And since we are now on the subject, I might as well throw this out in the open before the thread progresses too much farther.
If anyone has any doubts as to how to wire something correctly, then just don't do it.
I have a real problem with some folks around here giving advice as to dismantling ballasts, transformers, variacs and the like. I don't mean to belittle anyone on this forum, but that is way beyond the ability of the average person. I realize a lot of you are technically inclined and can do such things but to give such advice and word it like it's no big deal is morally and ethically wrong. I will not be responsible for the death of any member here so I will never tell someone how to do such things. My answer will, and always will be, "return it". And on a much lesser note, you void your warranty when you do stuff like that. You paid good money for your equipment so just return the damn thing. You shouldn't be expected, as a consumer, to have to service your own electrical equipment.
In fact, I should probably quit posting electrical related topics all together. Electricity is nothing to take lightly. People under estimate residential voltage all the time. The current that a 60w light bulb draws will kill you in a heart beat. Period. If the path crosses your heart, kiss your ass goodbye. Even if it doesn't cross your heart, but you manage to get "hung up", kiss your ass goodbye.
Also, you guys should understand my frame of mind. Yes, I'm an electrician. I love my job. I don't do it for the money. I do it because I thoroughly enjoy working with electricity. I'm an anal son-of-a-bitch and I take longer to do something than your average electrical contractor. Why? Because I do things the right way, not the quick way. If your really good, you can balance both (which I have a hard time doing). Thus, I no longer sub anymore but just work for a company.

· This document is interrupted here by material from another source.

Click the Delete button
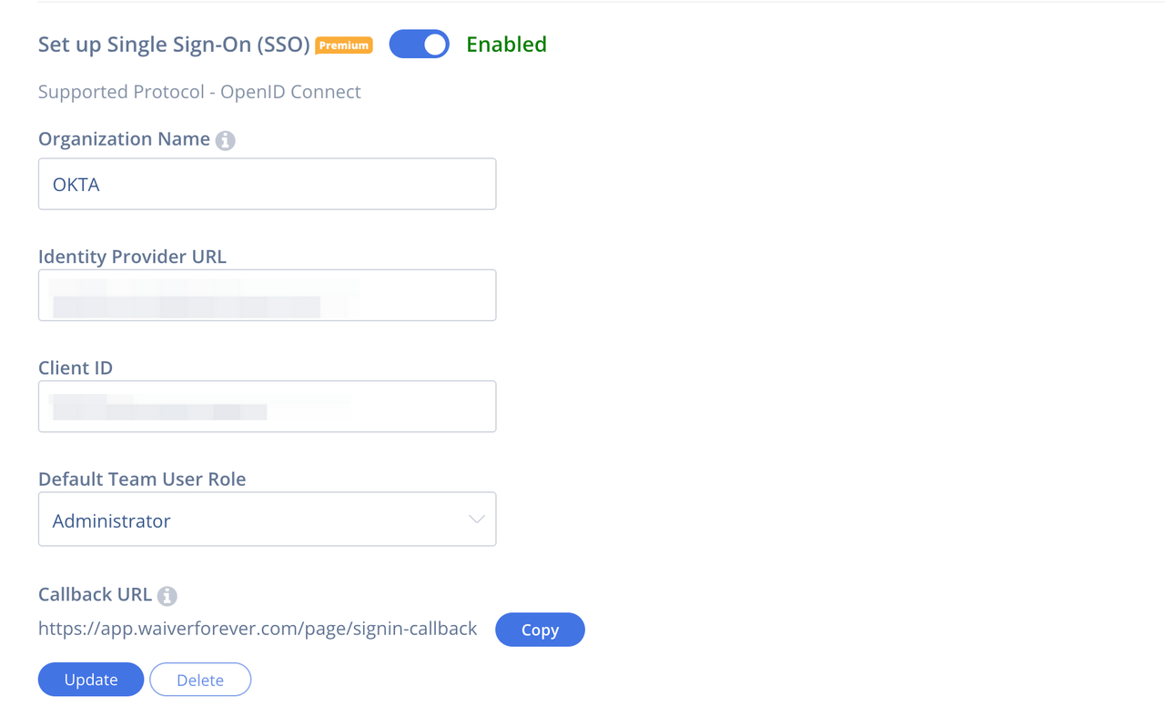Screen dimensions: 1165x716 click(x=200, y=680)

So, being the way that I am, The National Electrical Code is scripture to me. Every article in the NEC was put there because someone died. Back in the early 1900's it was a very thin book. Look at how big it is now. So, actually, me telling anyone "unqualified" (yes, it's defined in the NEC) to do work without a permit is morally and ethically wrong. The shit needs to be inspected. If you own your own home, many jurisdictions will allow the home owner to pull a permit. If you live in an apartment, you really should not be doing the work yourself. You make a mistake and you kill everyone in the building. Could you live with yourself if you made a mistake wiring your grow room and your next door neighbors 4 year old daughter burned alive in her bed? Not me.

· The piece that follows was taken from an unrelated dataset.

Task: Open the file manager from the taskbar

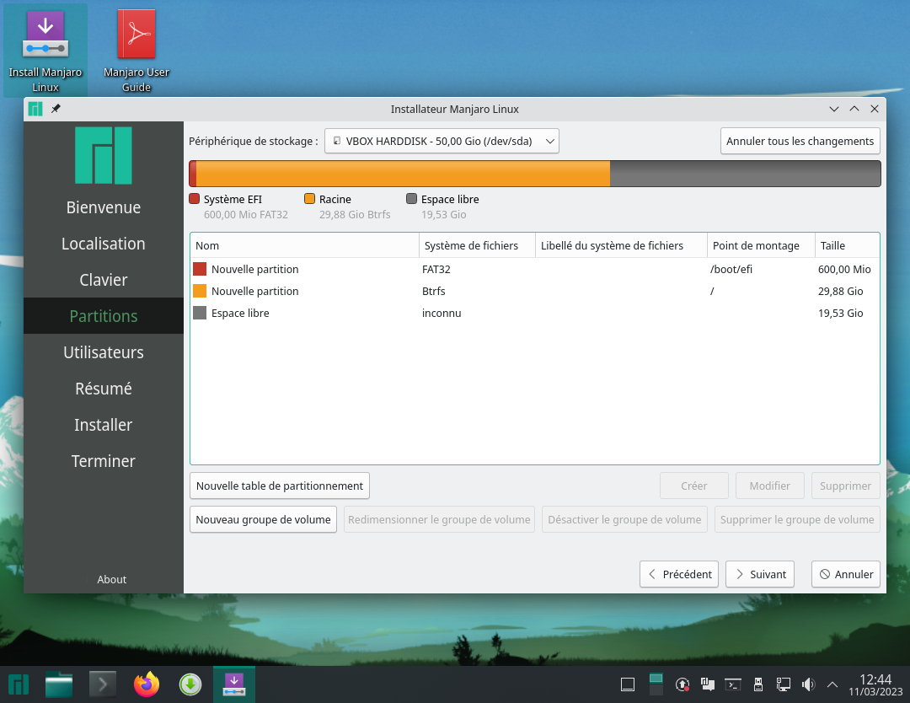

Or get this.... Say member "kindbud69" received some advice here to swap out the capacitor on his 1000w ballast. "O.K... Sounds easy enough". So kindbud69 goes down in the basement to his grow room to get the ballast. Since he enjoys being in his grow room, he gets a chair and a collapsible TV dinner table and decides to do the work there. Chillin with the plants on a lazy Sunday afternoon, gonna fix my ballast, life is good. Set's the ballast on the table. Takes the housing off. Correctly identifies the capacitor and starts to remove it.
Kindbud69 is now laying on the floor in cardiac arrest. Too bad joeschmoe589 forgot to mention that the capacitor could very well be charged still. Even more of a shame that kindbud69 had a small hole in his left shoe sole. Worse yet, kindbud69 spilled some water when topping off his res an hour earlier and happened to have his left foot sitting on a wet and grounded surface (concrete floor).
Too bad joeschmoe589 will never know that he indirectly just killed someone. Look at the last line in my sig and ignore the smiley face. It's probably the best thing you can do if you have any hesitation as to how to do something.
Sorry for the book but I take it very seriously and you guys should to. Also, if it's not obvious yet, any and all advice that I give is based upon 120/240v 60hz American electrical systems. If you live in Europe or anywhere else (most of the world) that deals with different voltages or frequencies, then you probably shouldn't be listening to me.